By default, vWAF denies those requests. By enabling this option you can reverse this behavior and let vWAF accept all requests that it cannot parse. For security reasons it is generally not recommended to enable this option, but if desired traffic gets blocked it can be useful temporarily until you fix the problem.

session cookie name

Name of the secure session cookie that vWAF is to generate.

disable all statistics

If this option is enabled, vWAF does not run any statistics (see Application Statistics and Attack Analysis.

This is only recommended if you experience too much load on your server.

Request timelimit (valid integer greater zero required)

By default, vWAF filters both requests and responses. After vWAF has processed the request it passes on the request to the web application and temporarily stores some data about the request. Then it waits for the web application's response.

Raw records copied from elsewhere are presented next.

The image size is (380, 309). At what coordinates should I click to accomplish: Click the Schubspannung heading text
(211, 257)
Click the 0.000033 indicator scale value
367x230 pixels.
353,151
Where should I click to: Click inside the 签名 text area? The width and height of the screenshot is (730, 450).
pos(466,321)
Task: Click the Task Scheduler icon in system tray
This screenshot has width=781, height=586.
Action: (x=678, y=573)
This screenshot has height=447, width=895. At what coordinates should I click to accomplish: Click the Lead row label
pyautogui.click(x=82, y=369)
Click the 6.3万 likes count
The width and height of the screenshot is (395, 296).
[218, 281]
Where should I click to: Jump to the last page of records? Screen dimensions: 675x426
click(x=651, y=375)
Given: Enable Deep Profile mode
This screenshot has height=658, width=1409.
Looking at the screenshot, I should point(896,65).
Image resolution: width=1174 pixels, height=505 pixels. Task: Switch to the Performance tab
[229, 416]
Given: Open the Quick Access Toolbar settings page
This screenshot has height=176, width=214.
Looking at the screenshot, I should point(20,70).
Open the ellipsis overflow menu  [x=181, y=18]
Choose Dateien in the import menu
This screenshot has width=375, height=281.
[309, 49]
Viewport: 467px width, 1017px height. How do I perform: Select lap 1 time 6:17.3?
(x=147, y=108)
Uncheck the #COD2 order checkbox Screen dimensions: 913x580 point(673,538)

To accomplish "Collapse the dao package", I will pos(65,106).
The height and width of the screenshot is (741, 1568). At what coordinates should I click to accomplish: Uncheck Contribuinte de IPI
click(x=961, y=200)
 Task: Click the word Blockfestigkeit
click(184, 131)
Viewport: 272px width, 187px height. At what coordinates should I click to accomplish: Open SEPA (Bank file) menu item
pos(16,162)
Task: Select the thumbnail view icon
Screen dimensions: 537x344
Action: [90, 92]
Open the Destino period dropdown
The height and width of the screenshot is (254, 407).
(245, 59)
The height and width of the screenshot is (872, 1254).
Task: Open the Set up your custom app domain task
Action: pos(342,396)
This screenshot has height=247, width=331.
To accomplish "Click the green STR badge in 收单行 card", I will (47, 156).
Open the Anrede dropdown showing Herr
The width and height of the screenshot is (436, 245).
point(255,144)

If the web application does not respond for some reason, vWAF deletes the temporary data and returns an error code. The Request timelimit determines the time in seconds that vWAF waits for the response.

The default value is 30 seconds.

allow unencoded spaces in url

Browsers usually encode spaces properly, but poorly programmed scripts sometimes don't. To allow such a script access to your web application, you can use this option.

For security reasons it is generally not recommended to enable this option. Only use it temporarily if you know that a script sends unencoded spaces, until you have fixed the problem.

allow traffic for unknown hosts

If this option is enabled, vWAF does not block any traffic for hosts that have not yet been added in Application Mapping (see Editing Application Mapping).

For security reasons, we recommend disabling this option and thus blocking traffic for unknown hosts as soon as you have entered your hosts to the configuration.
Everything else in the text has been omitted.